A. No, because the buyer’s initial email was a counteroffer. [Group A: This is bogus, it was just a question with no language of demand. Eliminate. Group B: This is bogus, it was just a question with no language of demand. Eliminate. Group C: That’s a thing, counteroffer, and Buyer replied without immediately accepting, so I’ll choose A (less than 10%).]
B. No, because the offer lapsed before the buyer accepted. [Group A: Lapse occurs when stated time or an unreasonable time has passed which is not the case here, eliminate. Group B: Lapse occurs when stated time or an unreasonable time has passed which is the case here because Buyer took time to buy a porch swing, so this is the right answer (about 30%).]
C. Yes, because the buyer relied on the offer by ordering the swing. [Group A: Huh? Eliminate. Group B: Huh? Eliminate. Group D: That’s a thing, reliance is a thing, and the Buyer wouldn’t have bought the swing but for buying the house, so I’ll choose C (less than 10%).]
D. Yes, because the buyer’s initial email merely asked for information. [Group A: Well, duh. Select. Group B: This is irrelevant because the offer lapsed, eliminate. Group C & Group D: So? Eliminate.]

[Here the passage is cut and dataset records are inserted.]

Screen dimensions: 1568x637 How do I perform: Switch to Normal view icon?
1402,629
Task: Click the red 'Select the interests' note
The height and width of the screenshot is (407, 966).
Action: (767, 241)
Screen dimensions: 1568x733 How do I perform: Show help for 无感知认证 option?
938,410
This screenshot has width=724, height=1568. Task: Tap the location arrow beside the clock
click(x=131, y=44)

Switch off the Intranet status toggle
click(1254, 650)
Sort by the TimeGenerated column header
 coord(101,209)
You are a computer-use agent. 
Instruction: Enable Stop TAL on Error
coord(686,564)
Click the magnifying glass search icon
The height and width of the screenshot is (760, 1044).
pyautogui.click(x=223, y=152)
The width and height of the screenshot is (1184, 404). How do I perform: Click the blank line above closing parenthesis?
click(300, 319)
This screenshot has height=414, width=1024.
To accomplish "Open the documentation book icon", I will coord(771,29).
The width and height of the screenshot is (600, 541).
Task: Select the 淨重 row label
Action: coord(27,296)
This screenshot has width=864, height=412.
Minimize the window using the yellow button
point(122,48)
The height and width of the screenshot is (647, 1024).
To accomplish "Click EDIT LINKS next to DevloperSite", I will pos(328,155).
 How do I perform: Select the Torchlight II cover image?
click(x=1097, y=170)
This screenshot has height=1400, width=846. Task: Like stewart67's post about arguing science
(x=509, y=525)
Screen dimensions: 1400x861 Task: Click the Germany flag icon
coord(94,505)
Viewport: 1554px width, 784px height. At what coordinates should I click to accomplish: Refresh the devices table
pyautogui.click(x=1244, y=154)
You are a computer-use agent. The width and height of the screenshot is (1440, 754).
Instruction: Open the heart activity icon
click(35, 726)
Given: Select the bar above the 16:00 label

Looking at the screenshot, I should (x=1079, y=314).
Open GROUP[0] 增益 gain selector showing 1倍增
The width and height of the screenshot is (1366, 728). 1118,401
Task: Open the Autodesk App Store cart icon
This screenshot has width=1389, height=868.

For some of us, bar prep is hard because we have to put a significant number of our experiences aside because they don’t help us understand the universe that the characters in bar questions live in. And that’s okay, because nearly everybody has this experience, just for different topics depending on their past life experiences.

For students, persevering with practice questions is important to discover precisely where lived experiences will help them do well on the MBE, and where they need to, temporarily, set lived experiences aside in favor of the perspective of a fictional reasonably prudent bar examinee.

For ASP and Bar professionals, our first task is to illustrate and affirm to our students that this is a thing so they don’t feel gaslighted by the bar exam. The next thing is to provide systems and support to help students formalize their understanding of when their lived experiences may put them at odds with the question drafter’s intent. Some of the suggestions I provide to students include a special flashcard deck for fact vocabulary vs lived experience vocabulary, or using an MBE autopsy tracker such as the one provided in Wanda Temm’s book, or even playing with rewriting the questions themselves and discussing with study groups to ascertain the line between lived experience understanding and exam universe meanings.